Active internet connection to download packages in R

Computer with operating system compatible with a recent version of R and R Studio

A working keyboard

Software Loading

Download RStudio for your OS at: https://posit.co/downloads/

This software is known as an integrated development environment (IDE), and it is away to make coding more visual. The alternative is to open terminal (a command line interface) and code there.  

Install R following the instructions at: https://cran.r-project.org/ 

Setting up the coding environment

Fig1. Open R studio. You will see a window that looks like the following: 

Fig1. This is the R studio initial window.

Open the project file (highlighted in pink belowFig2. Finder window)
Fig2. Finder window

Open the R file in the output box, see yellow outlined box and the inset.
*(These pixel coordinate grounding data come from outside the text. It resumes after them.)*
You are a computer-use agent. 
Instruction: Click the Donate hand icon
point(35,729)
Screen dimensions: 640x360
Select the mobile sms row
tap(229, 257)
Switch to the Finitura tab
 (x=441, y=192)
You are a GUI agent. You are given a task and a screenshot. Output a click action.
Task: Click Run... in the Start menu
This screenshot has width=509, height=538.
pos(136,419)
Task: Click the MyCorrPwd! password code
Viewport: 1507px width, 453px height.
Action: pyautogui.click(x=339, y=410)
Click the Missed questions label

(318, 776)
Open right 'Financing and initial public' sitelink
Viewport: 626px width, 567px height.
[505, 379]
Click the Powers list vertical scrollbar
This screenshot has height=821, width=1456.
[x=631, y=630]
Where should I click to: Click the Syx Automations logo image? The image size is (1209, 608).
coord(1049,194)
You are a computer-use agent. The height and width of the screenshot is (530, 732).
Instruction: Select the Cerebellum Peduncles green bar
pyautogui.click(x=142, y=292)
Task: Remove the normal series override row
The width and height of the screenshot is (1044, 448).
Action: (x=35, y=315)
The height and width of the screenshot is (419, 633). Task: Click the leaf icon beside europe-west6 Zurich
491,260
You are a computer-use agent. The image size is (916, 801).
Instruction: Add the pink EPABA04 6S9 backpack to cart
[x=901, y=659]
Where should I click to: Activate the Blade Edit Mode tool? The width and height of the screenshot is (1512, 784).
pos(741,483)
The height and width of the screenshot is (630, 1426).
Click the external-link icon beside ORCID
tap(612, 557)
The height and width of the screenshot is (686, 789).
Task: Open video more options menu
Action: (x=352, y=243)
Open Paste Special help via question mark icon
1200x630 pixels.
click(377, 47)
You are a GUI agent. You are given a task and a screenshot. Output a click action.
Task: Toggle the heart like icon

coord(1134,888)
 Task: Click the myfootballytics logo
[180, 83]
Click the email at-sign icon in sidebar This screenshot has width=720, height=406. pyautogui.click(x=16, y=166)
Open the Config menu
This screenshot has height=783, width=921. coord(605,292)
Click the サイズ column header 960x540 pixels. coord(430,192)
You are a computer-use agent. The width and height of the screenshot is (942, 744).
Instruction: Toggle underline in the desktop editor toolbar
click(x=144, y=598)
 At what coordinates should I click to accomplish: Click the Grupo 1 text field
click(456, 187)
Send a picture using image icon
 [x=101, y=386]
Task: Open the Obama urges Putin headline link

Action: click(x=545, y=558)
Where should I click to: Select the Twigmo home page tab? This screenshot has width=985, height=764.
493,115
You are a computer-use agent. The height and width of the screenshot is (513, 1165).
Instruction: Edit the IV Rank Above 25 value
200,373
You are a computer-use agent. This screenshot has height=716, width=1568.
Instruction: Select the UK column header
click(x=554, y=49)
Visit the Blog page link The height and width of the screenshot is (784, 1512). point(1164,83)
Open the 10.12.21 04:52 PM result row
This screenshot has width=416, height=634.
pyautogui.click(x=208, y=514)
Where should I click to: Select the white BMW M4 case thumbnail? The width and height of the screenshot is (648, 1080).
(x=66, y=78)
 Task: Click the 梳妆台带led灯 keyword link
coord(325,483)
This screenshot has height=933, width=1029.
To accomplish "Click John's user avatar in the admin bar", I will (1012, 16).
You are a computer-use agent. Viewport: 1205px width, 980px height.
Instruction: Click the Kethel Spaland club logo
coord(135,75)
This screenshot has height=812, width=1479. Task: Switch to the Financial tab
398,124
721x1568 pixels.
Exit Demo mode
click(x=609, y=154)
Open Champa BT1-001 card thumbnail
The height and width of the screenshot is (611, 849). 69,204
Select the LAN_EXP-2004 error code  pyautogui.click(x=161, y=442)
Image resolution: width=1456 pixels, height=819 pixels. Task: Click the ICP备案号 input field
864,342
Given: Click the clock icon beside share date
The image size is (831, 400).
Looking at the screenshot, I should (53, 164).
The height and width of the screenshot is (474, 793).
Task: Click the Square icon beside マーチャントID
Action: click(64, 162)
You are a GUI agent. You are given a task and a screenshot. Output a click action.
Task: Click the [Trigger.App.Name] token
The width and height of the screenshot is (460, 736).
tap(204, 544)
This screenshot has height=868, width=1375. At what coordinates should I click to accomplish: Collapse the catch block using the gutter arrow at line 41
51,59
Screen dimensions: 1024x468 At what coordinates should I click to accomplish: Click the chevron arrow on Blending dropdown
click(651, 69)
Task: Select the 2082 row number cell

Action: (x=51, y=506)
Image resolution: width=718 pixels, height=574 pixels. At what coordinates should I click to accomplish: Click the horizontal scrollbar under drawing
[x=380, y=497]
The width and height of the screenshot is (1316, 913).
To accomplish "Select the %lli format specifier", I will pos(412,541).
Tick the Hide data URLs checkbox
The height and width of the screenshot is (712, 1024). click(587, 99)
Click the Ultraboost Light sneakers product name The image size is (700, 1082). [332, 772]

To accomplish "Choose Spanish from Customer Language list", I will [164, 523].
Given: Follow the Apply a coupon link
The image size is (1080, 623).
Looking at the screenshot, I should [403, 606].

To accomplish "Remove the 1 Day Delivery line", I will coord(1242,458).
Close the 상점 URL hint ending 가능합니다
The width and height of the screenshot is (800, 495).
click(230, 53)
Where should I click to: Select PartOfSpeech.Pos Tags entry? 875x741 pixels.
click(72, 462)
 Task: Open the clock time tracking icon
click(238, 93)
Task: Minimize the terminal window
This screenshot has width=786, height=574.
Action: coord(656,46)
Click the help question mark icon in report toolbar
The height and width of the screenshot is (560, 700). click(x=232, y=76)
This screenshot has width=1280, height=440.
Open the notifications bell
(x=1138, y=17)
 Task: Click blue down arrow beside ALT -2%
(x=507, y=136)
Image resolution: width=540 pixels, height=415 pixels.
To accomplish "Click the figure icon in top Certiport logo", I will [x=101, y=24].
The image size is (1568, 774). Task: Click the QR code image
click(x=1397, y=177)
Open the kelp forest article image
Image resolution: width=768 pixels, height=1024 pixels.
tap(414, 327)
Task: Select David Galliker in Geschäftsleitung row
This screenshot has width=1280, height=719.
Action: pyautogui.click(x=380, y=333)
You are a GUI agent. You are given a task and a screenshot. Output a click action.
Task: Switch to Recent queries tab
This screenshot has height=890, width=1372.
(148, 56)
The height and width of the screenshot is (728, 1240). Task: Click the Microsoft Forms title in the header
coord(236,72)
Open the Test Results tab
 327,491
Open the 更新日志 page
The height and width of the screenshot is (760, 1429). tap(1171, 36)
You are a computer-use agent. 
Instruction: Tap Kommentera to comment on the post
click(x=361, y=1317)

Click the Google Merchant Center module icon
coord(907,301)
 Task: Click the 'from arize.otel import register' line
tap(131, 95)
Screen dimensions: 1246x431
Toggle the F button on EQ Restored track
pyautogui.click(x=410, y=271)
Fig3. Here is the R Studio window.

Fig4. Here is a zoomed-in view of the yellow boxed area in Fig3. Open the file outlined in yellow.
Your new R Studio window will look like the following, notice the addition of a new section called the console:

Fig5. The R studio window after opening a source file now has a console section.
You will notice that the source is already full of code if you opened the project file. You will be going through the code line by line to generate the regression models and the graphs in this project.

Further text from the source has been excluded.